而藍凱嚇得一步步地退。「你,你想幹麼?」她滿是戒心地問。
「該死的!」他一個箭步向前,伸出魔手,欲捉藍凱。
「哇!」她一個閃身,從薛浩的腋下溜走。而後,藍凱逕是拍拍胸脯。「還好,還好我跑得快。」
原來薛浩的長手長腳光是長着好看,根本一點實用價值都沒有,要是當初早知道,她還需要在他的蔽護下,被他監視了近一個月之久嗎?唉,當初實在太笨了。
又一個閃身,藍凱又輕易地躲過薛浩的追捕。「藍凱,你再給我躲躲看。」
「呵!自己沒用,抓不到人,還有那個臉來恐嚇我哦!」現在的警察都是這麼當的嗎?她沒好氣地翻了個白眼。
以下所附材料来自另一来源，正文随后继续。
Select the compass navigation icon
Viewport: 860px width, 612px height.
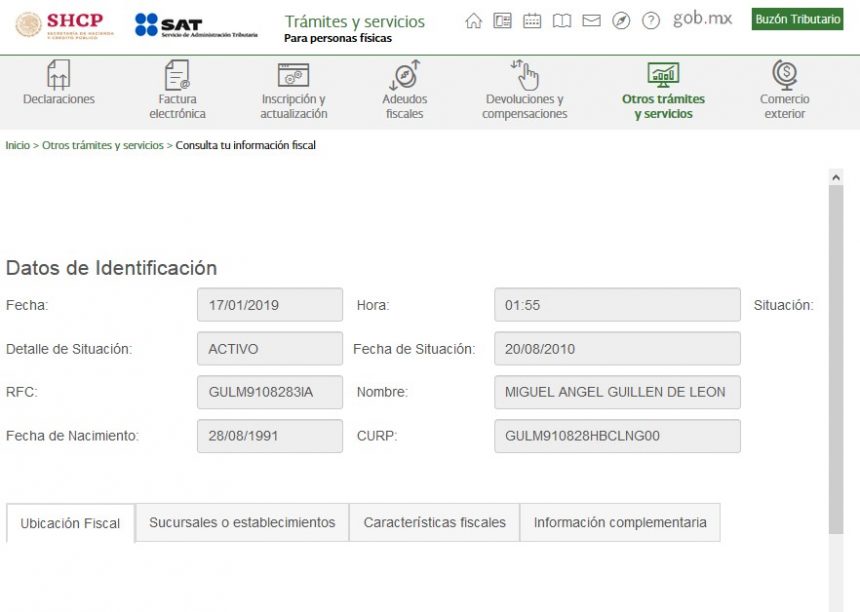click(623, 19)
薛浩杵在原地不動了,而藍凱卻跑得太快,一下子就自投羅網,主動投向薛浩敞開的懷抱。
「哇!不算,不算,這次不算啦,你怎麼可以突然不跑了?」害她一失足成千古恨。藍凱偎在薛浩的懷裏,嘟着嘴,滿是不依。
「你為什麼沒去教堂?」
「啊?」這麼快又舊事重提啦?
她猛眨眼,還是在裝傻。「今天天氣很好哦。」轉話題,裝不懂,這樣就可以逃過一劫了。
「好到讓你不想去參加婚禮?!」薛浩就是有那種本事繞回他想要談的話題。
「被子裏很暖和哦。」她仰起頭笑得嫣然,她問薛浩說:「你想不想去睡睡看?真的很舒服喲。」
她逕是拉着薛浩坐在床上,拍拍床說:「你要不要躺躺看?」她開始幫薛浩解扣子了。她說:「告訴你喲,這被子是蠶絲制的,冬天睡最舒服了。」
「舒服到你不想起床參加我們的婚禮,而叫祖兒代替?」她竟然連這種事都叫別人代替,這是讓薛浩最生氣的事。
「唉喲。」他怎麼又想起這件事了啦!
藍凱好懊惱自個兒怎麼就是擺不平薛浩的記憶力,他就不能健忘一點嗎?
「薛浩啊!」她避開問題不回答,逕是將身子橫跨在薛浩的身上,笑了一臉的不懷好意,她說:「我還是好想睡耶,你陪我好不好?」
薛浩望着藍凱一臉的邪媚,傻了。
而藍凱解開了他襯衫的排扣淺淺細吻落在薛浩的胸前;她終於讓薛浩忘了今天來這兒的目的。
哈哈,薛浩實在是太好擺平了,用一點美色就可以。
而那些在外頭久等的難友們個個像個傻子似的待在外頭苦候着;他們真的不了解,為什麼薛浩去逮個人會這麼久?